My new life started from the raw ashes of the old. Others have described depression as swimming in grey goo, and that’s a pretty apt description. For me depression was like superglue, I’d sit down and not be able to move from that spot, my arms would be locked in place and I’d stare at the one eyed monster in our living room waiting for the blessed relief of sleep.
They say the biggest risk of self-harm is after the individual starts to recover, and that really is true. At the depths of depression I was simply too unmotivated to do anything as complex as kill myself, but as I felt better such thoughts occasionally took up residence in my head. Fortunately I never followed those impulses, but I found them plenty scary.
The first month was spent in therapy with a general therapist and taking Zoloft, which is one of the more popular SSRI anti depressants. Three weeks later I felt 100% better, which means I was just really depressed instead of a lump unable to move. You don’t appreciate just how bad off you are with depression until a year or so later when you actually start to come out of it, and that’s if you’re lucky enough to be dealing with your issues and have found the right medications.
By the end of the second month I was seeing a specialist in transgender therapy. My first question? “Can you make this go away?” Well, it was worth asking right? It didn’t seem awfully likely but who am I to assume the answer? I had to make peace with never being “normal” again. I was very fixated on not being able to be a “complete” woman and was assured that I could get close enough; an assessment I agree with at this point.
She took me through all the stages of my life. She had an analogy that one takes a path on this journey and can stop at any station, e.g. some accommodation like wearing female undergarments under men’s clothing, and stay for awhile or for a long time or forever. At first she thought I was a poor candidate for transition and I suspected she was wrong but hoped she was right because we might keep our marriage together with some less intrusive accommodation.
The first thing I tried was just to increase my involvement in art and music, which I always felt engaged my feminine side more. Well, that didn’t do much for my dysphoria, so the next step was to try some “dressing” at home.

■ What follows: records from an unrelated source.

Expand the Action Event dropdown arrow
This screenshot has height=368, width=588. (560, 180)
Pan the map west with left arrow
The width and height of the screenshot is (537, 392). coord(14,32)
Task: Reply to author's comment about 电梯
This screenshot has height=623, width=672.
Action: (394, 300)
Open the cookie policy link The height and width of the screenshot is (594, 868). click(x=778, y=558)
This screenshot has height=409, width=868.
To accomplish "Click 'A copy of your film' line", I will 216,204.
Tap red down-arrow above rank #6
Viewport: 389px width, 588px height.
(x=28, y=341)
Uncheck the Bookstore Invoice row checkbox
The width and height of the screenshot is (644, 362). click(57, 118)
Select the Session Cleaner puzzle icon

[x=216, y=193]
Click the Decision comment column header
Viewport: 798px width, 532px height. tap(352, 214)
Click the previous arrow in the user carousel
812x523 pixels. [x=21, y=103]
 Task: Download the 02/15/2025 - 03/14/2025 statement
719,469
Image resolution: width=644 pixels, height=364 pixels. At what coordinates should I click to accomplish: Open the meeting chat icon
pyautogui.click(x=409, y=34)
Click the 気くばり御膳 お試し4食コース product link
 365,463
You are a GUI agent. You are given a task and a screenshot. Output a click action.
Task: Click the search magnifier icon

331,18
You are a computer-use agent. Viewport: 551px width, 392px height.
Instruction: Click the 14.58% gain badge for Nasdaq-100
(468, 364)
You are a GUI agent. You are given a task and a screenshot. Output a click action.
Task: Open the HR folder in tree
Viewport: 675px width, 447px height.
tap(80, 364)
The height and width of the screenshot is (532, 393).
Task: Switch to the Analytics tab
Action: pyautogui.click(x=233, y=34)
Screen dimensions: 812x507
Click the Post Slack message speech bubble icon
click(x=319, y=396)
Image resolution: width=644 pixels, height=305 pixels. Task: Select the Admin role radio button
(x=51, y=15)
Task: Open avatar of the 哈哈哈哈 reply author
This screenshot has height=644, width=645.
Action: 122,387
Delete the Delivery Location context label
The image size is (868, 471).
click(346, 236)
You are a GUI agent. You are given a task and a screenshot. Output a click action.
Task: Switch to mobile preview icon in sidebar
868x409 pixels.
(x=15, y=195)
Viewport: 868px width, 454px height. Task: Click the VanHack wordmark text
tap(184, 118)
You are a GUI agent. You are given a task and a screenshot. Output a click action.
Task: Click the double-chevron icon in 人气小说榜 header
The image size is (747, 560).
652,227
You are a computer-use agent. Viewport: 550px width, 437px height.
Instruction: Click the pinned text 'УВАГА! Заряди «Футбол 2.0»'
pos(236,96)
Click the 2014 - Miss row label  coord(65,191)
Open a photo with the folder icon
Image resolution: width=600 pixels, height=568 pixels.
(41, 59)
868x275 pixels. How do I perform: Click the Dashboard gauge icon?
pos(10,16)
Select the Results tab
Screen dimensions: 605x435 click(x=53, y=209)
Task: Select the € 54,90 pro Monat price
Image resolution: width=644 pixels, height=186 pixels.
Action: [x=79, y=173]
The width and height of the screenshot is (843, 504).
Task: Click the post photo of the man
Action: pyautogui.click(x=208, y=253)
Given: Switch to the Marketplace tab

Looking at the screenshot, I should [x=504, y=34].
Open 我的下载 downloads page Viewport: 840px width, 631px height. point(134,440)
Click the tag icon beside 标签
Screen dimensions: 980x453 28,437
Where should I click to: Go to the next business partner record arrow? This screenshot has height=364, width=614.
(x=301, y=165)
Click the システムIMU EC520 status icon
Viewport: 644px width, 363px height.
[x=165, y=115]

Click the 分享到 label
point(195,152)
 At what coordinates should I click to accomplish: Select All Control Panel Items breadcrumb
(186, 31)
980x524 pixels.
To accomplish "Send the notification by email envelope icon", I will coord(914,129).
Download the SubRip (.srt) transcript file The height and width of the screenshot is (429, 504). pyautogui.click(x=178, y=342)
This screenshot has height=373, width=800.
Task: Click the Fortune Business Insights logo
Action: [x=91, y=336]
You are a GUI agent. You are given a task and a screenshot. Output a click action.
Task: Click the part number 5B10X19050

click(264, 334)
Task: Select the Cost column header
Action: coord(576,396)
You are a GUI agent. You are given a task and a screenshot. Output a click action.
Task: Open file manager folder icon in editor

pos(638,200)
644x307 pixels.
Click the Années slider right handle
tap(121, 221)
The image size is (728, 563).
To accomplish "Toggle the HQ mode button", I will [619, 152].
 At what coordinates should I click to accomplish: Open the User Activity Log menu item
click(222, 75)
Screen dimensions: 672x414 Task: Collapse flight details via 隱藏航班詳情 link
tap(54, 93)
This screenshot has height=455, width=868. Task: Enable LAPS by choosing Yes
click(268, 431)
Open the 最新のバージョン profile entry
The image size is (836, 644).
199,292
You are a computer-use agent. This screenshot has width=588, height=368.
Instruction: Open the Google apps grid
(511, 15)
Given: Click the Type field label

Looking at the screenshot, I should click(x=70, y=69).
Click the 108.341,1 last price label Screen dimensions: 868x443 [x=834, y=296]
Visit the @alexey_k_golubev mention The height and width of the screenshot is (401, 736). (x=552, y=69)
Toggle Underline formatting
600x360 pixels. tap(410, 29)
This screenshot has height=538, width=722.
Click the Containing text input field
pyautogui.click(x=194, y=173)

My therapist recommended a couple of shops that specialized in outfitting cross dressers and I went and bought some fairly sexualized clothing (actually a little hard to avoid from one of those shops). My wife and I negotiated some time when I could “dress” and be Rachel and not be disturbed and I agreed that I would keep all the paraphernalia out of sight.
This was finally something that helped a bit, although it wasn’t long before I felt I was wearing clothes, and it also became boring because sitting alone at home is fundamentally not very engaging. But I’ll talk more about that in another post.